Lo que Hallac dice en este punto también se refuerza tanto con el carmatismo como con la tradición islámica. Porque según Hallac, "solo se gana más allá de la necesidad para servir/ayudar a los demás". Es en este punto donde aparece el versículo de Al-Baqarah (219). Allí también dice: "gasten/distribuyan lo que sobra de sus necesidades". Por otro lado, el versículo 71 de An-Nahl también exige igualdad en caso de excedente. De lo contrario, se dice que esto constituye una negación.
Los "negadores" del pasado y del presente, para destruir todas estas realidades y mantener los órdenes de sultanato que han establecido, a veces han silenciado a los nombres que ven como opositores con presión, y a veces los han asesinado con torturas. En este sentido, la verdad que iluminará la historia debe buscarse en las mesas del pueblo y en el esplendor del palacio. Si esas mesas son pobres y los palacios rebosan de esplendor, matarán a Hallac llamándolo hereje, despellejarán a Nesimi y acusarán de infidelidad a quienes, como Yunus, defienden a Hallac.
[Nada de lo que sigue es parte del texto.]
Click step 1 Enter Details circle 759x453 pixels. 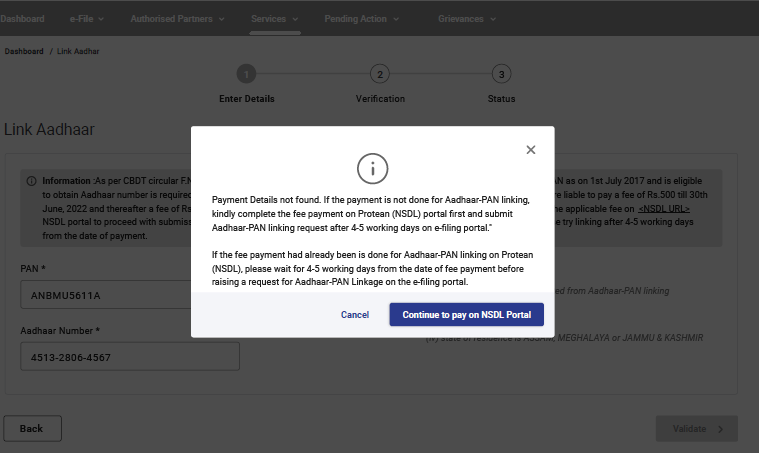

De Mansur nos quedó tal historia. Sin embargo, esa historia no se quedó en el pasado; los gobernantes y los pobres mantuvieron sus lugares. Solo cambiaron los calendarios, la mentalidad y lo vivido no cambiaron. Hoy en día, la religión se utiliza para fines políticos, las personas son arrojadas a mazmorras con pretextos inventados para intentar disciplinarlas y la opresión se cubre constantemente con el velo de la religión.
En este sentido, la "religión de palacio" mantiene su existencia de la manera más fuerte. El problema es alzar la voz contra esa religión, objetar. Es convertirse en el Mansur de la época. Miren cómo Yunus grita esta cruda realidad:
"La persona que dice que esto es evidente, su trabajo se completa allí
¡Aquel que nos pide una señal, qué es ese Hallac-ı Mansur!"